Meet the programmers: Togu Audio Line
2nd Jan 2013 | 10:55
We catch up with the developer behind countless much-loved freeware synths
Patrick Kunz is the founder of Togu Audio Line and the developer behind countless much-loved freeware synths including TAL-NoiseMaker, TAL-BassLine and TAL-U-No-62.
TAL recently released its first commercial in the form of TAL-U-NO-LX - a beefed-up version of the company's popular Juno-60 emulation.
How did TAL get started?
"TAL started around 2000. I always liked the sound of analogue synths, noisy effects and the idea of running plugins with that sound in a DAW.
"My first plugins were simple waveshapers. After that, I started to make a simple synth that I never released.
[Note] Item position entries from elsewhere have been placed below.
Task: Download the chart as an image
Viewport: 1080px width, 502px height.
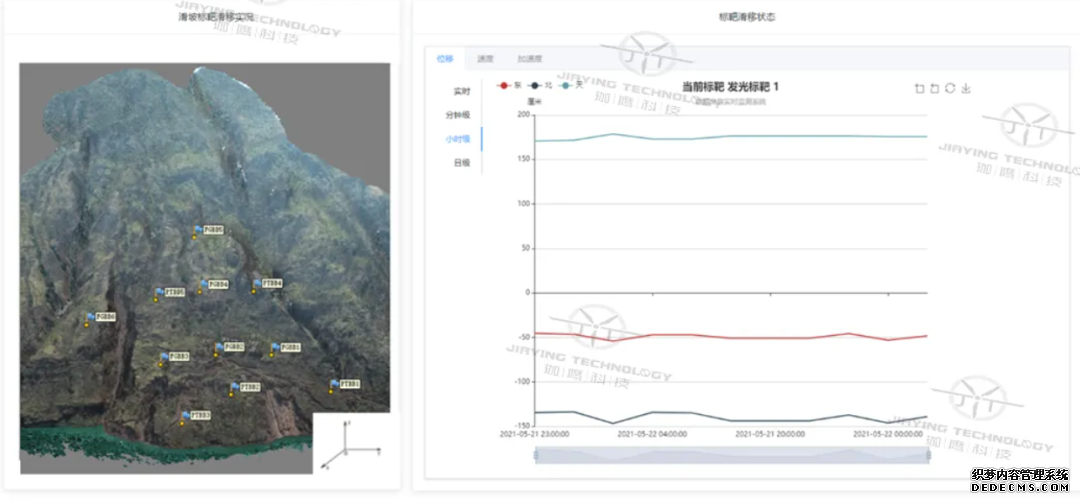Action: point(966,88)
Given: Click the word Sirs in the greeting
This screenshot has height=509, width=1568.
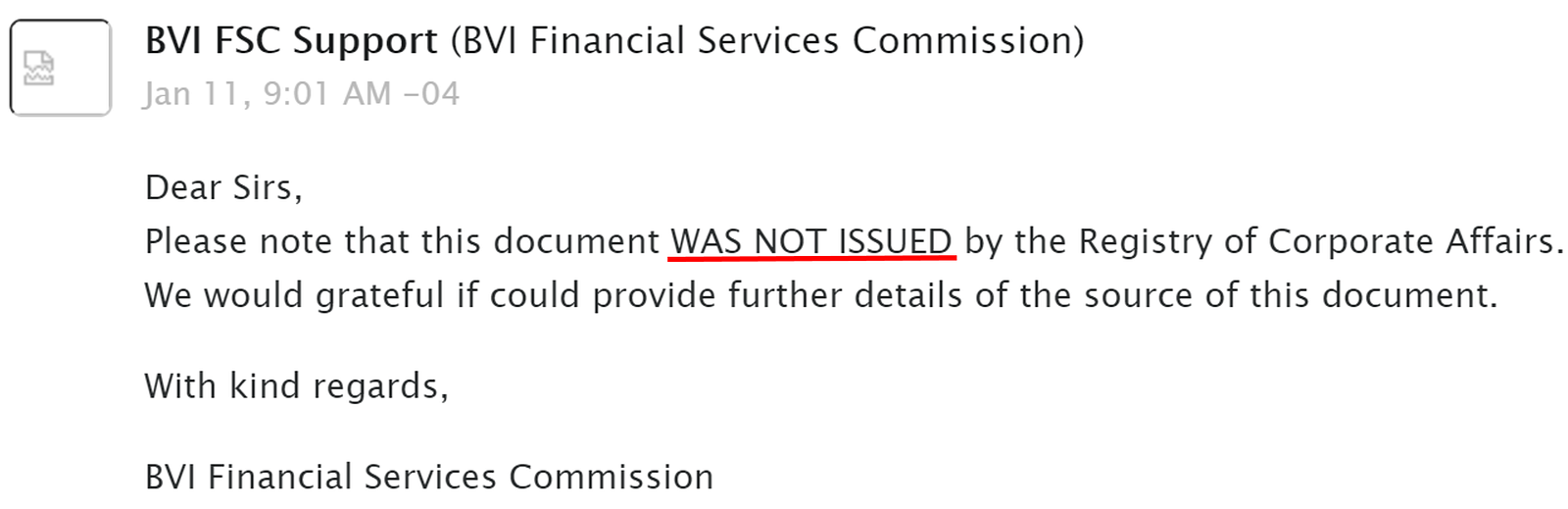Looking at the screenshot, I should pyautogui.click(x=267, y=187).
The first public plugin was mfilter, a simple 24dB multimode filter.
"Pascal Deville, the owner of the domain corrupt.ch, supported me with a subdomain where I could publish my plugins and news. I never expected that anyone would use this plugin. The website was something like an education project. I don't know how, but people found my site and gave me feedback. This was the point I decided to make more plugins and share them on my site. That's how TAL started!"
Why did you make so many freeware plug-ins? Which one of them has been the most popular?
"I had a music project running (Kunz & Knobel) and I needed some plugins for it. I started to work on the TAL project after the company I worked for dismissed all its programmers, including me.
"I programmed TAL-Vintager and TAL-U-NO-60 in this time. I started to use my plugins in my own music projects and it was really fun. I just programmed all the delays, reverbs and synths I missed by myself, and shared them with other people. Currently the most popular free plugin is TAL-NoiseMaker."
Why make the move into commercial plug-ins with TAL-U-NO-LX? Was it something you planned to do all along?
"It wasn't planned. People wanted a full featured Juno-60 emulation, including the arpeggiator and all those details. Most told me they'd pay for such a plugin. It was much more work making a commercial product than I thought. The difference between a freeware and commercial product is a lot of time if you want to make it serious."
Is there still a market for emulations of classic kit? Do younger producers care about getting the sound of gear that's older than they are?
"I know that a lot of people don't want emulations any more. Those old synths don't have all the features people need to make a dubstep sound in five minutes. But I think that a classic analogue synth is a good tool for authentic electronic sound.
"I like the idea of starting with a raw sound you can shape as you want, and adding your own favourite high quality effects in the mixer. This gives you many more possibilities to be creative and make your own sound. It's hard work and not just preset switching, but I believe it's worth it."
What's next from TAL? Will you make any more free plug-ins? Will you make any more commercial plug-ins?
"I have planned to rewrite some older freeware plugins, like the Chorus-60, and make them OS X 64-bit compatible. There are also plans to add OS X VST 64-bit support to TAL-NoiseMaker.
"I think that's enough work for the moment. I don't know what I'll do after that. It's possible that I'll make some more commercial products somewhere in the future."